TMVA, a snake C-type lectin-like protein from Trimeresurus mucrosquamatus venom, activates platelet via GPIb.

TMVA is a C-type lectin-like protein with potent platelet activating activity from Trimeresurus mucrosquamatus venom. In the absence of von Willebrand factor (vWF), TMVA dose-dependently induced aggregation of washed platelets. Anti-GP Ib monoclonal antibodies (mAbs), HIP1, specifically inhibited TMVA-induced aggregation in a dose-dependent manner. The aggregation was also inhibited by mAb P2 (an anti-GP IIb mAb). Flow cytometric analysis revealed that FITC-TMVA bound to human formalin-fixed platelets in a saturable manner, and its binding was specifically blocked by HIP1 in a dose-dependent manner.

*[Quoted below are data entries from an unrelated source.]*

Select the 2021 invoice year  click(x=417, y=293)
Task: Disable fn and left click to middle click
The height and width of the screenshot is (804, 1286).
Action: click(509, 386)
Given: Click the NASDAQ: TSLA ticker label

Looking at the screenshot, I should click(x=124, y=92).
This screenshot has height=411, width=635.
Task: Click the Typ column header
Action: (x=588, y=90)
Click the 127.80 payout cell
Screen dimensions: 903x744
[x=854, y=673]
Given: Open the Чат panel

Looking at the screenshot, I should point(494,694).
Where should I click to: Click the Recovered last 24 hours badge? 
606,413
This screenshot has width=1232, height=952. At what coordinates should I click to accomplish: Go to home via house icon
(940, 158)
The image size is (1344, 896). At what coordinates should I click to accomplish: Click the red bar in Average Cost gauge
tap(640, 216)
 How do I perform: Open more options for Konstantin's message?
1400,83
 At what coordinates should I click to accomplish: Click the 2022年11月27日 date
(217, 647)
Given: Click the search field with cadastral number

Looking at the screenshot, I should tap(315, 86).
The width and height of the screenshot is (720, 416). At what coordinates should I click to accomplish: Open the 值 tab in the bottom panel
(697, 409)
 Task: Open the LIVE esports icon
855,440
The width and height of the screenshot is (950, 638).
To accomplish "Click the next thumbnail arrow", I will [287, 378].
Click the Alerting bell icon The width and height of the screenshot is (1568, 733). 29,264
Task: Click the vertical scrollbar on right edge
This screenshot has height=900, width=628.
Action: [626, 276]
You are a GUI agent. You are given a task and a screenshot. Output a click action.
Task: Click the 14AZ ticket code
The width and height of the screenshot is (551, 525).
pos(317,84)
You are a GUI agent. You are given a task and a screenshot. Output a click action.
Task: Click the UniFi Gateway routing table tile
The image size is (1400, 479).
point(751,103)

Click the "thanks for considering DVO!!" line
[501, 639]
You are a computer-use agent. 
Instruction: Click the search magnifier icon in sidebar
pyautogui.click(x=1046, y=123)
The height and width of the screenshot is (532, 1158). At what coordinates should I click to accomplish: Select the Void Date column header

Flow cytometric analysis showed that TMVA did not bind to platelet GPIX, GPIIb, GPIIIa, GPIa, GPIIa and GPIV. Moreover, the platelet aggregation induced by TMVA was partially inhibited when platelet was pretreated with mocarhagin, a snake venom protease that specifically cleaves human GPIb. These results suggest that TMVA is a strong platelet agonist via GPIb and it might have multiple functional binding-sites on GPIb molecule or on other unknown receptor.